== Records shown ==
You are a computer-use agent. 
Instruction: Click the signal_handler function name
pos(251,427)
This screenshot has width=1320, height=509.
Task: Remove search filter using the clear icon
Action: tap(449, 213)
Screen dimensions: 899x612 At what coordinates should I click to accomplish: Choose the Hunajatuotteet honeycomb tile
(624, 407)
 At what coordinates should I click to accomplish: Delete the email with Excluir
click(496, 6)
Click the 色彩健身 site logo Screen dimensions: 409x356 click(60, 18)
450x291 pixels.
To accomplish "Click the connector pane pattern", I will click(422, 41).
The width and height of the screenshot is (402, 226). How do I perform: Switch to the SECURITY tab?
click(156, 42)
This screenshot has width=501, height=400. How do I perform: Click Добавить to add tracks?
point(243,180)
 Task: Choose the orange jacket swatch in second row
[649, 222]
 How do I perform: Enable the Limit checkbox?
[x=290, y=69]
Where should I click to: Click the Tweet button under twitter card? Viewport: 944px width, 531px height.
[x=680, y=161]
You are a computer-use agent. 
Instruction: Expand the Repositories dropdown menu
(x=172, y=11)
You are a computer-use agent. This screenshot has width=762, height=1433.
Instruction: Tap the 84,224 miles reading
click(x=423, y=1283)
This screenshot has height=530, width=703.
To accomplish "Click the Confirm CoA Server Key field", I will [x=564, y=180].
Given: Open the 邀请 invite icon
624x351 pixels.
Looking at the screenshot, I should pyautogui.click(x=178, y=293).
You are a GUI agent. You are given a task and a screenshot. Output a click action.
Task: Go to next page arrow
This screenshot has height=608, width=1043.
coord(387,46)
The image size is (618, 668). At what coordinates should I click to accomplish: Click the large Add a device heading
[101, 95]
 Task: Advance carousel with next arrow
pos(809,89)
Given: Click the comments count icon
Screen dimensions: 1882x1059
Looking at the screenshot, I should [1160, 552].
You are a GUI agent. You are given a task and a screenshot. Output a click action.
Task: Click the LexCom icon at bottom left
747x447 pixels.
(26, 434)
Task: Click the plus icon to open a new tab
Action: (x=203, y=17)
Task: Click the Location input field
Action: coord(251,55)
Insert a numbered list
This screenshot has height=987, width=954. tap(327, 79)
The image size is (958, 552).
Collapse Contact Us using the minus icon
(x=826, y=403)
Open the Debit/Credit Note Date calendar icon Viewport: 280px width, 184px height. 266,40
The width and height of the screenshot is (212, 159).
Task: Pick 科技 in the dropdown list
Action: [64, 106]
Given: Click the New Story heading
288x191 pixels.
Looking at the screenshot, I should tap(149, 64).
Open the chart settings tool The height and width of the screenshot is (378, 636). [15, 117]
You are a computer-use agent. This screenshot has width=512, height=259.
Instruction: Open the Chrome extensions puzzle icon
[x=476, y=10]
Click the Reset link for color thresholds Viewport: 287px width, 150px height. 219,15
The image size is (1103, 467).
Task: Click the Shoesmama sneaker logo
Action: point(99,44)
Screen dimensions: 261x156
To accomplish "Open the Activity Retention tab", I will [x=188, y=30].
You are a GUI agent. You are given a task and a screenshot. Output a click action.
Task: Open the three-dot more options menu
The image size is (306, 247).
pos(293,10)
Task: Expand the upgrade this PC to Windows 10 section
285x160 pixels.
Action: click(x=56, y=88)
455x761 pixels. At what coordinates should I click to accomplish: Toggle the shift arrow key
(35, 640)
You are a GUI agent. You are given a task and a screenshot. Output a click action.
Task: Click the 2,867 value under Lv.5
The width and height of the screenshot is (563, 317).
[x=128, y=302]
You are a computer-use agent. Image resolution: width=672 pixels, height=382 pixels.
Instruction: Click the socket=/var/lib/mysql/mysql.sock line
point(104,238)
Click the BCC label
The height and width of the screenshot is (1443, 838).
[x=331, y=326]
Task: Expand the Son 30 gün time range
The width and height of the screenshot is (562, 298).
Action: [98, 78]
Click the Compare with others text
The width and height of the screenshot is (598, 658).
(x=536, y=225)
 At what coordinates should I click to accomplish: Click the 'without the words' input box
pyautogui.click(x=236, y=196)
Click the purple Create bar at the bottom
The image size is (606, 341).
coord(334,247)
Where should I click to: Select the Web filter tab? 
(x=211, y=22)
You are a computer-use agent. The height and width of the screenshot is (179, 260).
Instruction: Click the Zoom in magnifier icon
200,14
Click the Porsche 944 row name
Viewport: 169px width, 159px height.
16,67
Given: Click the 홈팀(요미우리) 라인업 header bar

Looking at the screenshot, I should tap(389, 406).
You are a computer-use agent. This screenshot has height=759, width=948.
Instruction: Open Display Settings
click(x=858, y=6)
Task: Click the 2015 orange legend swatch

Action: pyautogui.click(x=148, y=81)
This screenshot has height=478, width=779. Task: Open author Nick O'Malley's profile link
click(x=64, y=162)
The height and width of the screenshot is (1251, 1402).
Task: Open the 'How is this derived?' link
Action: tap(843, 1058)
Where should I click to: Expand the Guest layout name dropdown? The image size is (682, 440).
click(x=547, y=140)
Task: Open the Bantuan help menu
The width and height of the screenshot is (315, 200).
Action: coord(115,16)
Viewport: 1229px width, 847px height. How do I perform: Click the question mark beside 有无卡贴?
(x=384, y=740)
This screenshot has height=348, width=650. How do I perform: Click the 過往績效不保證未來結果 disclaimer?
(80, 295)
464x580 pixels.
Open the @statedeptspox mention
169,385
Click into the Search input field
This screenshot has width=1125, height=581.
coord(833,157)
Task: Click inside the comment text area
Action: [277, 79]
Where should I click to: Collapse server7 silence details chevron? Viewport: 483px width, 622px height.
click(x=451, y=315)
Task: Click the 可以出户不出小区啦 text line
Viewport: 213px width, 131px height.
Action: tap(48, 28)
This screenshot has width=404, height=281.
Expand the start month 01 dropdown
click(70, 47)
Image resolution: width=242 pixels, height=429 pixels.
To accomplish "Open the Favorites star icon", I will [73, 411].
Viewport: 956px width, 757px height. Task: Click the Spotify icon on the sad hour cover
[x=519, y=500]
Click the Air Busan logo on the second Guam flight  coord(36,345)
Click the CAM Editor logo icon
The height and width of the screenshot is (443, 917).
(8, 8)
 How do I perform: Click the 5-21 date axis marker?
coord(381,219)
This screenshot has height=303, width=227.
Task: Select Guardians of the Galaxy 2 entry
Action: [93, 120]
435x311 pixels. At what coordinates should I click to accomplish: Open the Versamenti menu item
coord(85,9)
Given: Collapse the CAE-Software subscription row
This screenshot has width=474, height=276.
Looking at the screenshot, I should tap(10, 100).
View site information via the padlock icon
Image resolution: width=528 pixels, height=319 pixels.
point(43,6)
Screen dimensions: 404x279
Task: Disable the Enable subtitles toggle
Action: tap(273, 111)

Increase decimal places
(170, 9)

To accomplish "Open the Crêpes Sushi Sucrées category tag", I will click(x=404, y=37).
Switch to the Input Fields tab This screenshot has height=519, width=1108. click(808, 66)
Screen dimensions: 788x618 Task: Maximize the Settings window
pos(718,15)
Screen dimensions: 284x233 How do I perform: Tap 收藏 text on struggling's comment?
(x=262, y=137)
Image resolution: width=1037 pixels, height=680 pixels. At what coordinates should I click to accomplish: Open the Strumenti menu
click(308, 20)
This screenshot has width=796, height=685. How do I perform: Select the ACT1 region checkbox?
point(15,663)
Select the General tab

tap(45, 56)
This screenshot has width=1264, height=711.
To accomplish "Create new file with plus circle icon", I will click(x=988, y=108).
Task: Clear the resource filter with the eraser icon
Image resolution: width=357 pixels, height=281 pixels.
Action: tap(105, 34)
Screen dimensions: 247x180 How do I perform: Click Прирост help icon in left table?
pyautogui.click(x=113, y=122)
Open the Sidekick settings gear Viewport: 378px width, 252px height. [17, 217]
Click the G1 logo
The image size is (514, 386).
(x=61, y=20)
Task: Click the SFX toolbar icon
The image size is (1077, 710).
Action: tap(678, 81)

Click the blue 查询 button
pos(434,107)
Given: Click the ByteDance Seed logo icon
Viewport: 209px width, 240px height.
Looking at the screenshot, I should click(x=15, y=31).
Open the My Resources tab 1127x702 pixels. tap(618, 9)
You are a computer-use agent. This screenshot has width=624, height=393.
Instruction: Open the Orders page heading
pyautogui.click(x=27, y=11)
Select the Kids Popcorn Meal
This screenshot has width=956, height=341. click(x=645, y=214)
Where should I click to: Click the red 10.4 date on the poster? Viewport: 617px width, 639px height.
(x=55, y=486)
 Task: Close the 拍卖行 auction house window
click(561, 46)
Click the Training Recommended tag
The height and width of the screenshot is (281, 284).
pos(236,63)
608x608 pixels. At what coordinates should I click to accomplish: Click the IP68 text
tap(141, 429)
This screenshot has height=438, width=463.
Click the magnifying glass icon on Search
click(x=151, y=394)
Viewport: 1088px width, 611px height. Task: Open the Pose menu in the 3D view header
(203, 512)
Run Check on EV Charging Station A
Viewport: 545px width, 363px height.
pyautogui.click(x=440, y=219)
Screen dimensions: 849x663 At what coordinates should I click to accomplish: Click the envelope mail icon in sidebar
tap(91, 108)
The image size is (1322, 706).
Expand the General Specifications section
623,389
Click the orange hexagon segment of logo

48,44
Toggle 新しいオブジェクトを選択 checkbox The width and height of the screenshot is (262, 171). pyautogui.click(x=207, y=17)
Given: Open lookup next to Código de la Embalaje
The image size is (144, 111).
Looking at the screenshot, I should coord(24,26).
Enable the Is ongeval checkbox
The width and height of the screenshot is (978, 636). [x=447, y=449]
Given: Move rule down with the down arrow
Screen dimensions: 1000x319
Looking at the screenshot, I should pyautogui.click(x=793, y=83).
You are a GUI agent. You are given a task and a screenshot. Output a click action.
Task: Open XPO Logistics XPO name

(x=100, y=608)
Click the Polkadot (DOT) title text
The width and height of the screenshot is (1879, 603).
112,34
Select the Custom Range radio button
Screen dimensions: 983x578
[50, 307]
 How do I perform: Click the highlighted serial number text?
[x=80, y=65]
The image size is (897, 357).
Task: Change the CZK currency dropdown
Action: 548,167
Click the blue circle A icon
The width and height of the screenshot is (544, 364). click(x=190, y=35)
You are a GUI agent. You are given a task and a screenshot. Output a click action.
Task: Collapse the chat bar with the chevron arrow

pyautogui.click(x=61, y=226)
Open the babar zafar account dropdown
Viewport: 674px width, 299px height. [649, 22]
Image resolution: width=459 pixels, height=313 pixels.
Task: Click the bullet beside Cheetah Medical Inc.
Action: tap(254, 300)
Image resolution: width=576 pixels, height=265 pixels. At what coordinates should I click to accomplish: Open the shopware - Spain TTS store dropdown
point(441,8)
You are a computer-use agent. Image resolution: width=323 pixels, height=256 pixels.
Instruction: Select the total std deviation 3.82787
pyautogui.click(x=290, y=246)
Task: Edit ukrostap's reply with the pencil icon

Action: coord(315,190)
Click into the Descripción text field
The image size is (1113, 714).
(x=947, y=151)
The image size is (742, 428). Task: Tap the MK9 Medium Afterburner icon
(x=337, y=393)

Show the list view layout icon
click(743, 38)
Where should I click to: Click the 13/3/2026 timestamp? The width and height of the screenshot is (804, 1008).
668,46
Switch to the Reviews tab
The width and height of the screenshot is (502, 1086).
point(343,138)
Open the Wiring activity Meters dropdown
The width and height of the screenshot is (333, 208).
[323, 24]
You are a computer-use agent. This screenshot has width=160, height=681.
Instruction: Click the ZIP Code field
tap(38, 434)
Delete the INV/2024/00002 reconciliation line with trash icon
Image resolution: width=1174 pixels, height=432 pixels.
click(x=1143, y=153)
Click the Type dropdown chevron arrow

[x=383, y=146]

== Description of the task ==
From the listing above, the lines starting with the one that has "Instruction: Tap the 84,224 miles reading" and running through the one that has "Screen dimensions: 261x156" should be copied exactly, ends included.

== Task solution ==
Instruction: Tap the 84,224 miles reading
click(x=423, y=1283)
This screenshot has height=530, width=703.
To accomplish "Click the Confirm CoA Server Key field", I will [x=564, y=180].
Given: Open the 邀请 invite icon
624x351 pixels.
Looking at the screenshot, I should pyautogui.click(x=178, y=293).
You are a GUI agent. You are given a task and a screenshot. Output a click action.
Task: Go to next page arrow
This screenshot has height=608, width=1043.
coord(387,46)
The image size is (618, 668). At what coordinates should I click to accomplish: Click the large Add a device heading
[101, 95]
 Task: Advance carousel with next arrow
pos(809,89)
Given: Click the comments count icon
Screen dimensions: 1882x1059
Looking at the screenshot, I should [1160, 552].
You are a GUI agent. You are given a task and a screenshot. Output a click action.
Task: Click the LexCom icon at bottom left
747x447 pixels.
(26, 434)
Task: Click the plus icon to open a new tab
Action: (x=203, y=17)
Task: Click the Location input field
Action: coord(251,55)
Insert a numbered list
This screenshot has height=987, width=954. tap(327, 79)
The image size is (958, 552).
Collapse Contact Us using the minus icon
(x=826, y=403)
Open the Debit/Credit Note Date calendar icon Viewport: 280px width, 184px height. 266,40
The width and height of the screenshot is (212, 159).
Task: Pick 科技 in the dropdown list
Action: [64, 106]
Given: Click the New Story heading
288x191 pixels.
Looking at the screenshot, I should tap(149, 64).
Open the chart settings tool The height and width of the screenshot is (378, 636). [15, 117]
You are a computer-use agent. This screenshot has width=512, height=259.
Instruction: Open the Chrome extensions puzzle icon
[x=476, y=10]
Click the Reset link for color thresholds Viewport: 287px width, 150px height. 219,15
The image size is (1103, 467).
Task: Click the Shoesmama sneaker logo
Action: point(99,44)
Screen dimensions: 261x156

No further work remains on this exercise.